Secondo lo studio dell’Istituto finanziario Hana, pubblicato il 29 giugno 2025, oltre il 25% degli abitanti della Corea del Sud di età compresa tra i 20 e i 50 anni acquista già asset digitali e in media destina per il loro acquisto il 14% del proprio portafoglio di investimento.
I leader per quota di possessori di criptovalute sono gli individui intorno ai 40 anni: il 31% degli intervistati in questa fascia d’età possiede monete digitali. A seguire, gli investitori tra i 30 e i 39 anni con il 28%, mentre tra gli over 50 la quota di possessori è pari al 25%.
Il 78% degli investitori della fascia d’età più avanzata utilizza le criptovalute per accumulare risparmi e il 53% ritiene che questo li aiuterà a garantire una vecchiaia spensierata.
Il 70% degli intervistati intende ampliare i propri investimenti in asset digitali: di questi, il 42% è disposto ad aumentare il volume degli investimenti se sul mercato entreranno istituzioni finanziarie tradizionali, mentre il 35% attende dalle autorità regole chiare e una solida tutela legale.

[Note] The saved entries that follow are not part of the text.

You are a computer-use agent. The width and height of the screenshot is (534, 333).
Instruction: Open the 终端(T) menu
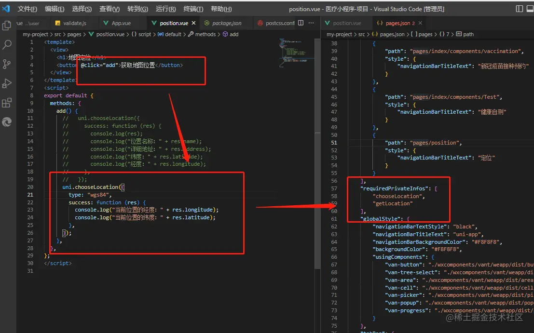click(193, 9)
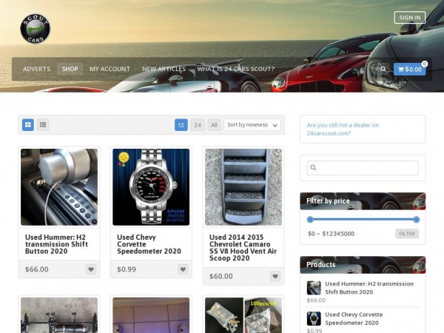Open the header search magnifier icon

tap(383, 69)
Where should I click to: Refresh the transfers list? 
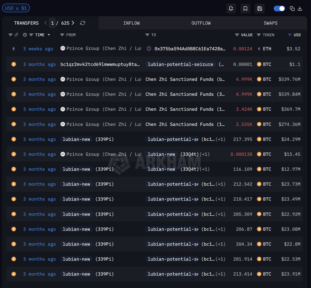tap(82, 23)
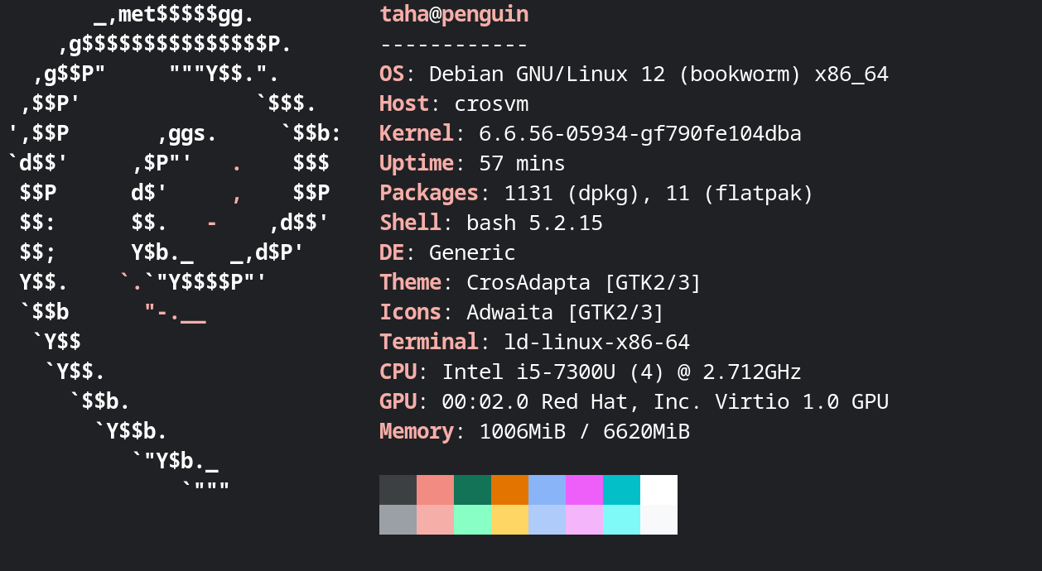Click the GPU label
The image size is (1042, 571).
(x=398, y=402)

L’asset più richiesto rimane Bitcoin: lo acquistano il 60% dei partecipanti al sondaggio. Con l’accumularsi dell’esperienza, molti iniziano a diversificare il portafoglio includendo altcoin e stablecoin, mentre token-azioni e token non fungibili (NFT) rimangono per ora prodotti di nicchia.
Nonostante il crescente interesse, il 56% degli investitori è preoccupato per l’elevata volatilità e come principale limite indica le regole vigenti che permettono di collegare alla piattaforma di scambio un solo conto bancario.

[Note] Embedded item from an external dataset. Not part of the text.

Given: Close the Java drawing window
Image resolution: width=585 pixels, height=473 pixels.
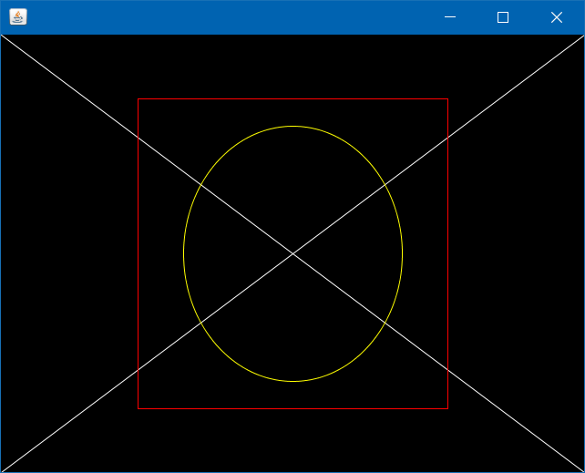Looking at the screenshot, I should (x=557, y=17).
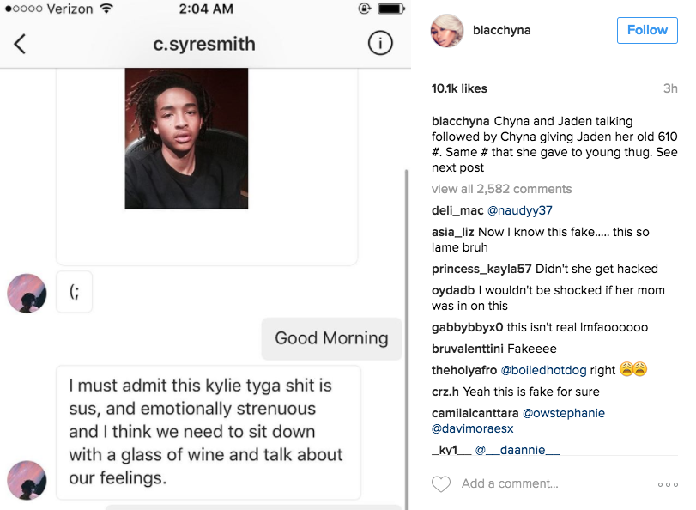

L’elevato tasso di disoccupazione giovanile spinge inoltre molti a cercare fonti di reddito alternative e a vedere nelle criptovalute un’opportunità per compensare le difficoltà del mercato del lavoro.
Alla fine di maggio di quest’anno, la Financial Services Commission ha revocato il divieto introdotto nel dicembre 2017 e ha autorizzato le aziende a vendere asset digitali, segnando una tappa importante nell’integrazione delle criptovalute nel sistema finanziario nazionale.
Parallelamente, le autorità stanno preparando nuove regole per le operazioni transfrontaliere con asset digitali, che dovrebbero entrare in vigore nella seconda metà dell’anno prossimo secondo i piani del regolatore, prevedendo la registrazione obbligatoria e la rendicontazione periodica dei partecipanti al mercato extra-paese.